Outro assunto que esteve em pauta em 2015, e que se relaciona com a temática do assédio, foi a violência contra as mulheres. O Exame Nacional do Ensino Médio (Enem) deste ano trouxe o tema para a prova de redação. O exame causou polêmica mas, segundo o ministro da Educação, Aloizio Mercadante, é inquestionável a persistência da violência contra as mulheres no país.
De acordo com o Mapa da Violência 2015: Homicídio de Mulheres no Brasil, estudo elaborado pela Faculdade Latino-Americana de Ciências Sociais (Flacso), em 2013, 4.762 mulheres foram mortas no país. Uma média de 13 por dia.
Rosali Scalabrin disse que da mesma forma que as redes sociais propiciam a mobilização, também dá espaço a manifestações machistas e homofóbicas. “É lamentável que a gente viva essa contradição na sociedade. As pessoas que se colocam contra esses direitos, precisam ver as estatísticas, sobretudo das mulheres negras e da juventude negra, que estão numa situação muito desfavorável em relação aos brancos. Em todas as estatísticas. Seja na representação política, nos espaços de poder, na educação, no atendimento a saúde.
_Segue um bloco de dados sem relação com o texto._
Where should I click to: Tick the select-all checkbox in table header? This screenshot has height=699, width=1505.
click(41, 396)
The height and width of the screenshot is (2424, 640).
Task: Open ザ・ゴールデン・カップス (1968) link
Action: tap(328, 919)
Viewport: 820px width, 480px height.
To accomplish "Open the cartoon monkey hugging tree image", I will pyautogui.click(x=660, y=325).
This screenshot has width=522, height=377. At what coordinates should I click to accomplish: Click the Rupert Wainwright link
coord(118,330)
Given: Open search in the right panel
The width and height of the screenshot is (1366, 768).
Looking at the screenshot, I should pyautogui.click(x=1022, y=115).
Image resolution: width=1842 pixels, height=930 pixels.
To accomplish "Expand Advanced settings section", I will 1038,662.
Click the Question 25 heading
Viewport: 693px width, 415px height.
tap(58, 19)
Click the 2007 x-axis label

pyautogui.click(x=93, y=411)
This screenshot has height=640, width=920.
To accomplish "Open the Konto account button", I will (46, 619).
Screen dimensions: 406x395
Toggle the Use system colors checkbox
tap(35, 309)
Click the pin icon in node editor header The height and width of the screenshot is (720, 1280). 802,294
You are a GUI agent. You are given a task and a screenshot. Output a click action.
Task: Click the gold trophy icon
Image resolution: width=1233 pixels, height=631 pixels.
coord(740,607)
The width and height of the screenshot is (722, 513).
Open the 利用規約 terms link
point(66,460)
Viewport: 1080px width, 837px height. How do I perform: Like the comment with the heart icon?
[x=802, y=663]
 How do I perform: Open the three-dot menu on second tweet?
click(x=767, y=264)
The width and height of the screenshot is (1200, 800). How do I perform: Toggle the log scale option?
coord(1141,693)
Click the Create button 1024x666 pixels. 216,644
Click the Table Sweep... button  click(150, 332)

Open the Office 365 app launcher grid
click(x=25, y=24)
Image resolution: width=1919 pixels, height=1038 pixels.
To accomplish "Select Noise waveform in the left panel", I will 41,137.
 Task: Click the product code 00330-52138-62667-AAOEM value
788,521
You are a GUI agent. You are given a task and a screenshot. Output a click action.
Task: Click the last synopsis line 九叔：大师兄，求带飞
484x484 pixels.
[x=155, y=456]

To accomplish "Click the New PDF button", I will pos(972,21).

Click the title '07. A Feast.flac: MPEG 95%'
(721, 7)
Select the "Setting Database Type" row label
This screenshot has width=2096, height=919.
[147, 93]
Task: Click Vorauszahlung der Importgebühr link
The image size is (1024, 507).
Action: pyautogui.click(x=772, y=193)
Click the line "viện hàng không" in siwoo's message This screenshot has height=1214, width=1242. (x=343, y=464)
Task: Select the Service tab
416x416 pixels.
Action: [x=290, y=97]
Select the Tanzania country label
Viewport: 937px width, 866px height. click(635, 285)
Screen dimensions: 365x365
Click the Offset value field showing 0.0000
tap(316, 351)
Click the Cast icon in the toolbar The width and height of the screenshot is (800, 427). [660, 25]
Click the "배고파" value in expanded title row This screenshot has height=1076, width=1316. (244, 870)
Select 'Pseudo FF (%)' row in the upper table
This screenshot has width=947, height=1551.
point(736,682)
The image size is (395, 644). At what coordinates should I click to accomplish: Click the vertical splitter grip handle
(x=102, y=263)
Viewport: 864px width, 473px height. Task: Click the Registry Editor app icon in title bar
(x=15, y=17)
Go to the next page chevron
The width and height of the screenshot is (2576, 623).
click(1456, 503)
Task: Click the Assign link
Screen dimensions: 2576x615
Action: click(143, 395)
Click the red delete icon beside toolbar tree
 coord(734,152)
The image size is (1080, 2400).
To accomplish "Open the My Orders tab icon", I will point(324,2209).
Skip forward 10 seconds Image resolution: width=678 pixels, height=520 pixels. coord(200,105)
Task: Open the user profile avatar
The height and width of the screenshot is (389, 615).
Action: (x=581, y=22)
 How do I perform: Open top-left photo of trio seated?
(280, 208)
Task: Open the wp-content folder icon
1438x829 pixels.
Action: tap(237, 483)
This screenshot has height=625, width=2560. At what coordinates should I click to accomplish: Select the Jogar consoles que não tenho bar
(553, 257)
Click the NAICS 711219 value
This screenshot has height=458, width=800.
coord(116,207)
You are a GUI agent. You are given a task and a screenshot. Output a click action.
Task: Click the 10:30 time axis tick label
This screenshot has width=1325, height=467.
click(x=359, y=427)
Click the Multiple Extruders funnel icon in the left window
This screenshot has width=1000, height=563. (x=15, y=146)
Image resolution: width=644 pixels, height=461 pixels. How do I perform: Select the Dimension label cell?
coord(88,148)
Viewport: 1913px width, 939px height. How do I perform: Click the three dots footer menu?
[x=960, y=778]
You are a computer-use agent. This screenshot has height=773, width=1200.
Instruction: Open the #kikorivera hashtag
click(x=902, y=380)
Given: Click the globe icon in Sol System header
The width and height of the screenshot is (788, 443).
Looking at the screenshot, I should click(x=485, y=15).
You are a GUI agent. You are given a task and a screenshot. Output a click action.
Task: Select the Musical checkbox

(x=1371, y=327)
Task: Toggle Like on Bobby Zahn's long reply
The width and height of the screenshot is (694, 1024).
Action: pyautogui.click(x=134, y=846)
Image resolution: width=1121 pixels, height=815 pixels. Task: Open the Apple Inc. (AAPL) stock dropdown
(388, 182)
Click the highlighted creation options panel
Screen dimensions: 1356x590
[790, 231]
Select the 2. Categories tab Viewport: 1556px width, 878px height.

Seja no nível salarial, na autonomia econômica, no acesso ao mercado de trabalho”, afirmou.
Segundo Nana Queiroz, as mulheres ainda têm muito pelo que lutar nos próximos anos. “Meu desejo para 2016 seria que finalmente a gente discutisse um projeto de lei, que foi sugerido pelo deputado Romário, que discute o revenge porn [ou pornografia da vingança]. Mulheres estão sendo vitimizadas e tem até casos de meninas que chegaram a se suicidar porque a sua relação sexual com ex parceiro, com quem elas contaram, foi exposta”, disse.